Cheating: A Growing Problem

Photo illustration of student using his phone wasting valuable class time; an epidemic among classrooms.

Cheating: almost everyone knows it’s wrong, but why do students still do it? Nowadays, the pressure to succeed looms over high school students who hope to get good grades and impress their parents, prompting the idea of cheating to successfully get by. 

With websites like Slader, Quizlet and the use of technology, cheating becomes easier and almost tempting. The lines between what is considered cheating and honest work have become easily blurred in school.

A Josephson Institute’s Center for Youth Ethics Report of 70,000 high schoolers showed that 95 percent of them admitted to some form of cheating. About one out of every third person claimed to have used the internet in some way for answers.

With so many people cheating in different ways, the stigma against it decreases, and makes it more acceptable in school. Many cheat on assignments to avoid lagging behind in school or to try to equalize the advantage that others may have on them.

Cheating isn’t always a result of pressure. Many students feel that their school work is boring or pointless and that working hard on a particular assignment or studying for a test won’t affect their grade or knowledge. 

Oftentimes, students don’t understand their work but desperately want to finish it, so they turn to websites with answers instead of turning to their teachers for help.

“With kids that cheat, they’re sacrificing their education,” said senior Andrew Wilson. “You’re not going to learn if you cheat all the time.”

Technology normalizes cheating with apps that allow thousands of students to share similar answers or send pictures of notes. It is so common, the definition of cheating has become obscured. 

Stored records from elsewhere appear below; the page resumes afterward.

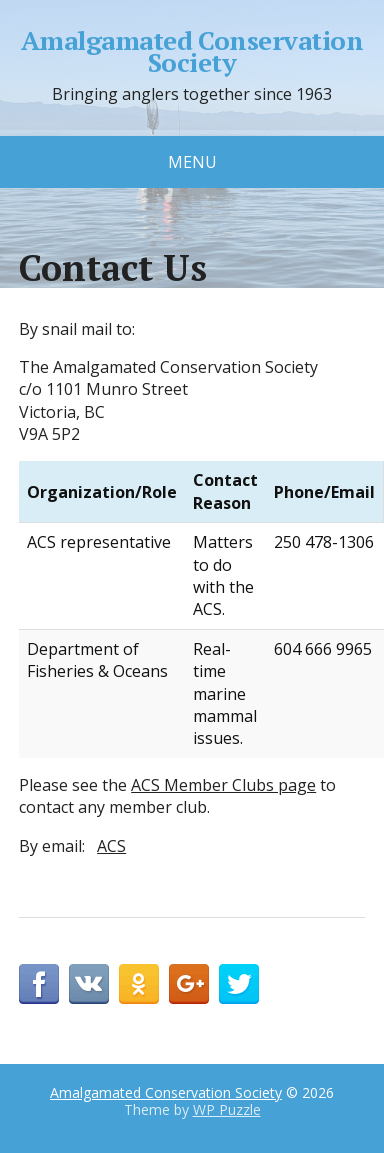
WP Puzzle (227, 1109)
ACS (111, 846)
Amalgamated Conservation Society (192, 51)
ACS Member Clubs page (223, 785)
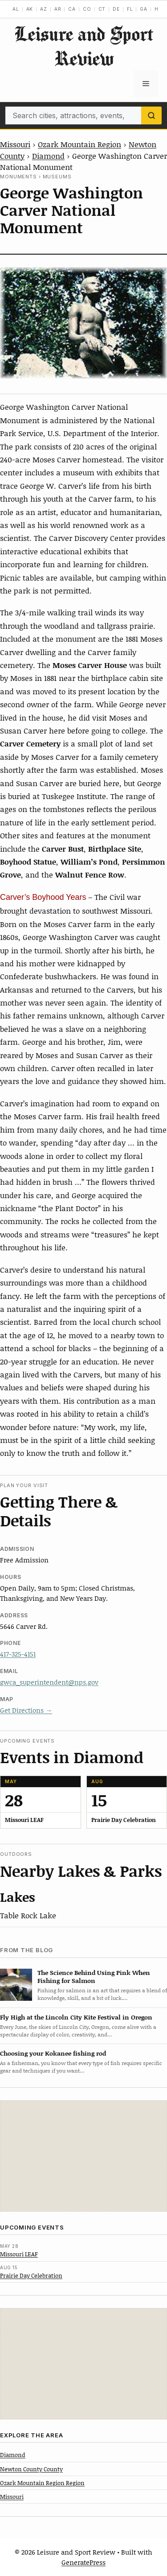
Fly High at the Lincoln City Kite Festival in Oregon (76, 2017)
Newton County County (31, 2469)
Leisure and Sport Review (83, 46)
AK (29, 9)
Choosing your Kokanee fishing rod (53, 2053)
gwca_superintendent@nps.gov (49, 1682)
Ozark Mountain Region (79, 144)
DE (116, 9)
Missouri (15, 144)
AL (15, 9)
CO (87, 9)
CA (72, 9)
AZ (43, 9)
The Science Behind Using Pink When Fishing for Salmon (93, 1977)
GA (143, 9)
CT (102, 9)
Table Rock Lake (28, 1915)
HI (157, 9)
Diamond (48, 155)
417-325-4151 (18, 1654)
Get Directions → (26, 1710)
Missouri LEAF (19, 2254)
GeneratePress (83, 2562)
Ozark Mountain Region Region (42, 2483)
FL (130, 9)
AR (57, 9)
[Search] (151, 115)
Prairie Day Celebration (31, 2275)
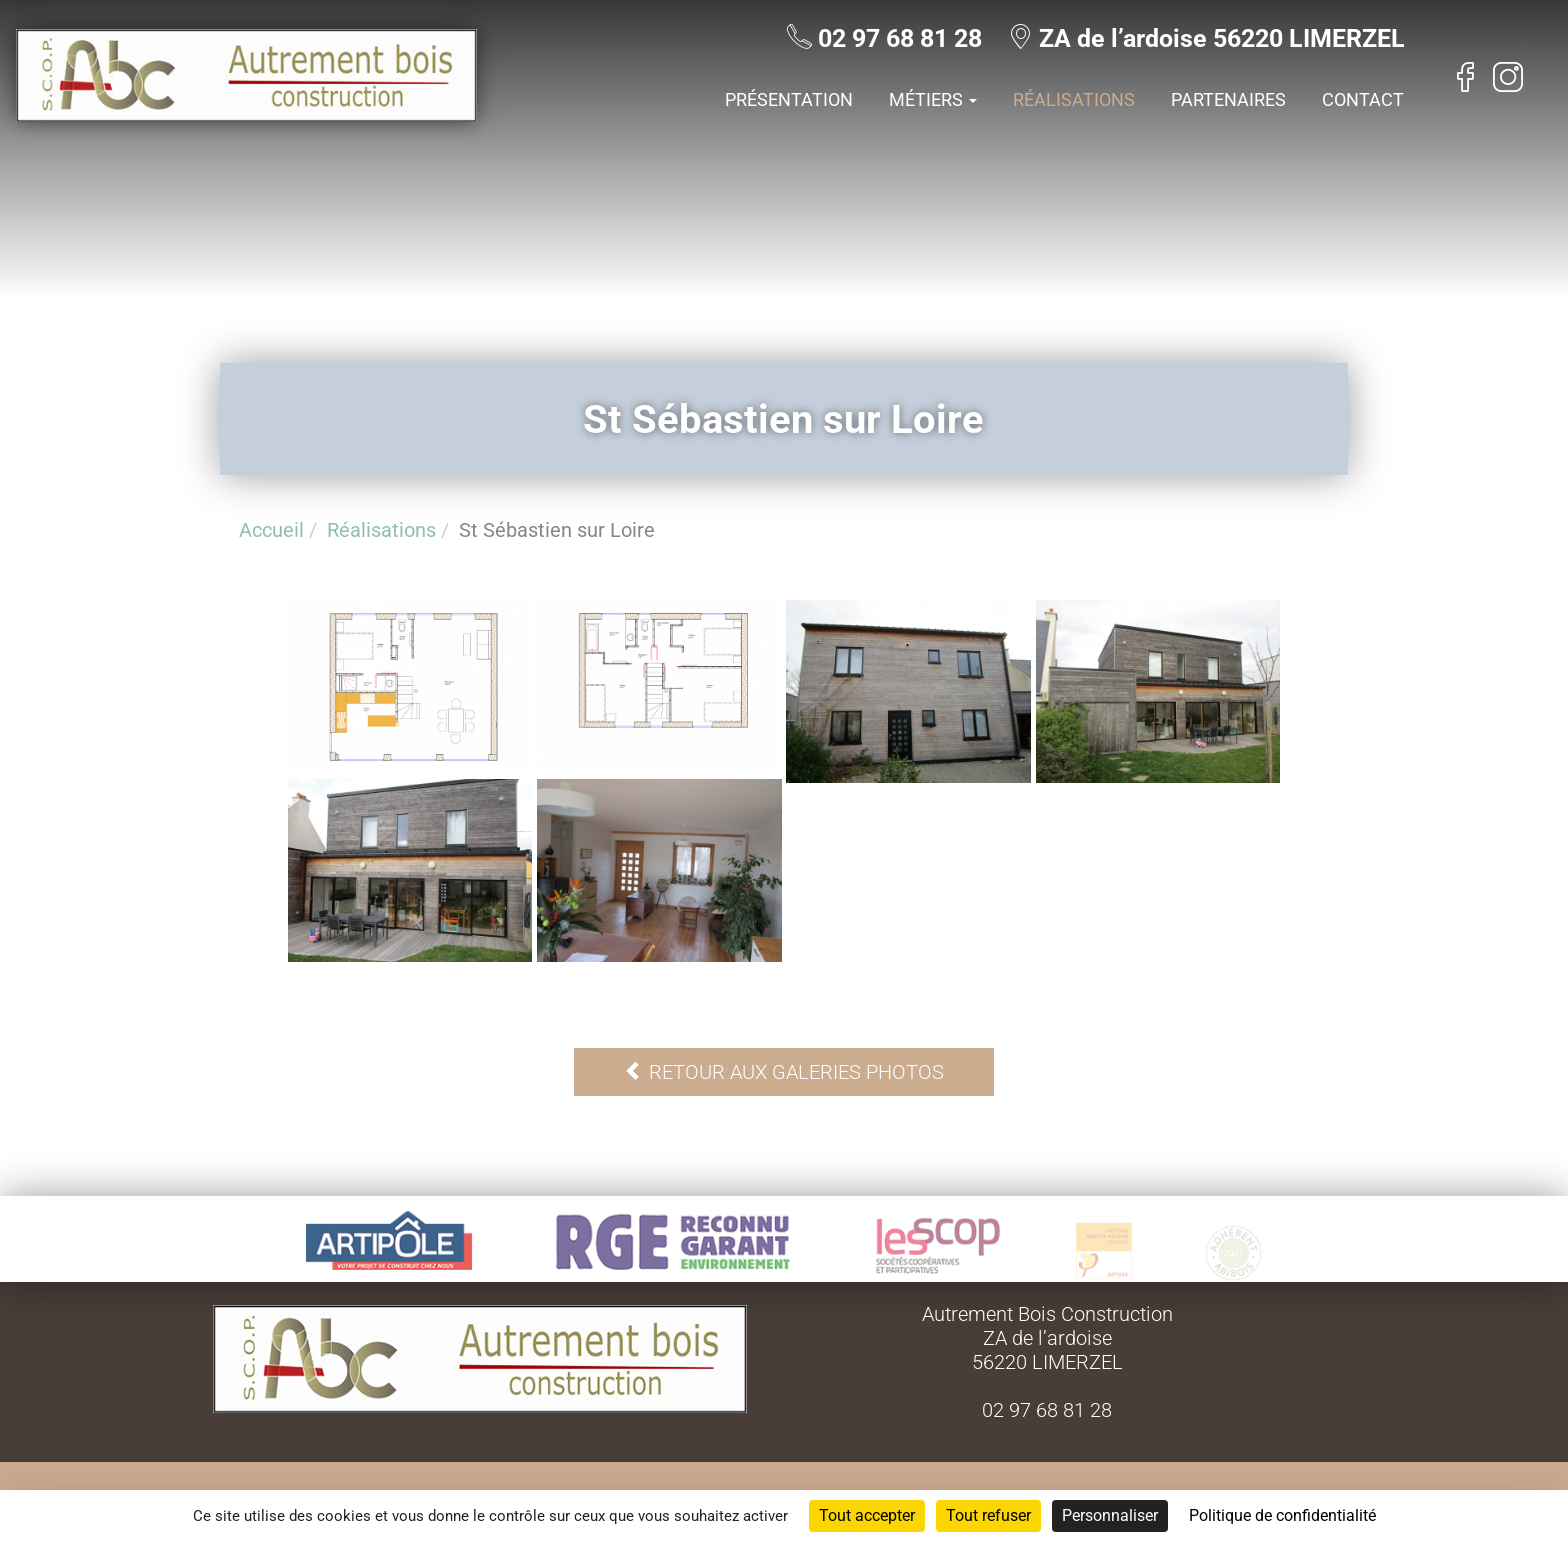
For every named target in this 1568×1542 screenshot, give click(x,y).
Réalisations (1074, 99)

Many have different ideas of what they consider cheating in school, with some feeling like something as simple as sharing notes is cheating whereas others disagree with that and only consider cheating as using someone else’s answers on a test.

“I see kids share notes all the time,” said Wilson. “That’s honestly how kids pass classes these days, by airdropping notes or cheating on tests.”

This pressures students into cheating, although it might not seem like it. Many send pictures of assignments to “be a good friend” or they don’t think twice about their actions.

This makes cheating seem more like sharing or helping rather than gaining an unfair advantage. It has become so prevalent, that many don’t know they are doing it, or don’t understand the consequences.

One issue is that 95 percent of high schoolers have admitted to cheating, which normalizes cheating and alters the standards of what constitutes punishment for it. 

If a majority if high schoolers use apps like Quizlet for answers, it reduces the consequences that students will have for using it, because some teachers would rather let the student copy answers and not pass the test rather than handle the situation directly.

Other teachers prohibit typed notes and require hand only notes as an attempt to reduce the temptation of sharing notes and try to make students learn the material.

With more students turning to the internet for help, the cheating epidemic will continue when students continue to develop new strategies to gain an advantage in their studies.